When A Woman Under the Influence first came out in the mid seventies, many rejoiced in its honest and realistic depiction of marriage and family. Where Hollywood provided either ‘happy’ or ‘unhappy’ marriages, John Cassavetes’ masterpiece presented a much more truthful and complex image of love, madness and marriage. Mabel, first and foremost, loves her family. Mabel’s mental state appears to be deteriorating and as she becomes a concern to her family and several outsiders looking in, Nick, her devoted and exhausted husband is forced to make a difficult decision. The film is about protection, how we protect our children, our marriages and ourselves. It is not always an easy film to watch and there is little to no conclusion but this, in classic Cassavetes style, is a raw depiction of life. The film fuses stunning performances with realistic characters, a sense of desperation and an ounce of hope. Gena Rowlands and Peter Falk both give equally sensational performances as the central married couple who are fighting for their marriage and their happiness. The most moving element of A Woman Under the Influence is the fact that no matter how often we doubt the happiness or healthiness of their relationship, there is never any doubt that they are in love with one another. Cassavetes once stressed his belief that it is possible to be married, in love and unhappy, despite this not fitting into the conventional ideas of Hollywood narrative. A Woman Under the Influence was blatantly ground-breaking and remains continuously impacting and moving. The performances are striking and the atmosphere is toxic.

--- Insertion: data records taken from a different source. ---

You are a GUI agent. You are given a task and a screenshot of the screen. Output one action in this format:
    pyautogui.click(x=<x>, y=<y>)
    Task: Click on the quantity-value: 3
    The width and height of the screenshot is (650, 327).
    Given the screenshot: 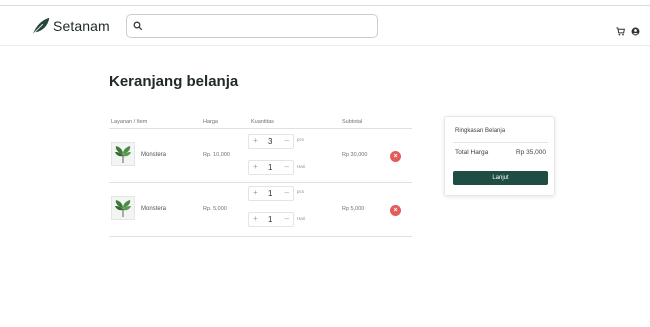 What is the action you would take?
    pyautogui.click(x=270, y=142)
    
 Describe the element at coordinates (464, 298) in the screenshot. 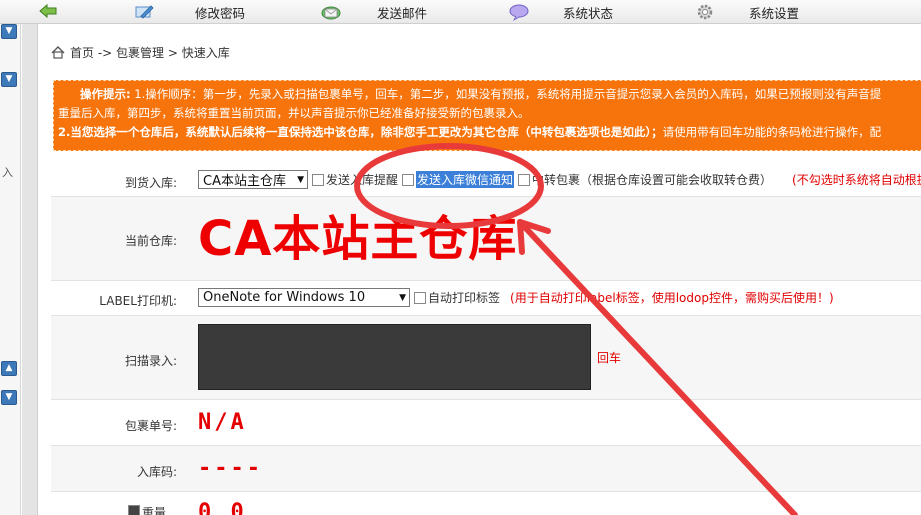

The majority of A Woman Under the Influence takes place in the family home. This makes us, the audience, feel incredibly claustrophobic; fully involved in the action. Cassavetes gave his actors and actresses a physical freedom on set that very few others would. The cameras followed the actors who remain the dictators of the action. Improvisation, playing a great part in Cassavetes personal vision and approach to cinema, enhances the characters and scenes that we witness. Gena Rowlands, Cassavetes’ wife as well as lead actress, has a fragile beauty that enhances the mental state of her character. Her beauty is clear but it seems to be hidden behind tired eyes and a nervous exterior. Peter Falk, best known for Columbo, gives a phenomenal performance as the equally fragile husband. Both Rowlands’ and Cassavetes’ own mothers feature in the film as the mothers of Mabel and Nick. They see the damage and the danger of the relationship from the outside, in a similar way to us. The subject matter is handled delicately and intelligently. As well as its real depictions of family life, the film was also praised for its portrayal of madness. Nothing is over-dramatised and there is very little that conforms to the narrative and stories we expect from cinema, but A Woman Under the Influence works for all of these reasons.
After watching A Woman Under the Influence and Shadows, Cassavetes’ first feature film and previous masterpiece, the influence Cassavetes had over Scorsese was apparent. Until now I looked to Scorsese, through his De Niro collaborations in particular, as the master of character and truth in American independent cinema. Now it is clear to me just how crucial Cassavetes’ is to the changes in American cinema and the birth of alternative cinema. He is an exciting and obsessive film maker who has influenced many. A Woman Under the Influence demonstrates everything wonderful about Cassavetes and his intentions as a director and film maker. Strong performances, exciting script work and unpredictable stories come together to make A Woman Under the Influence a cinematic victory.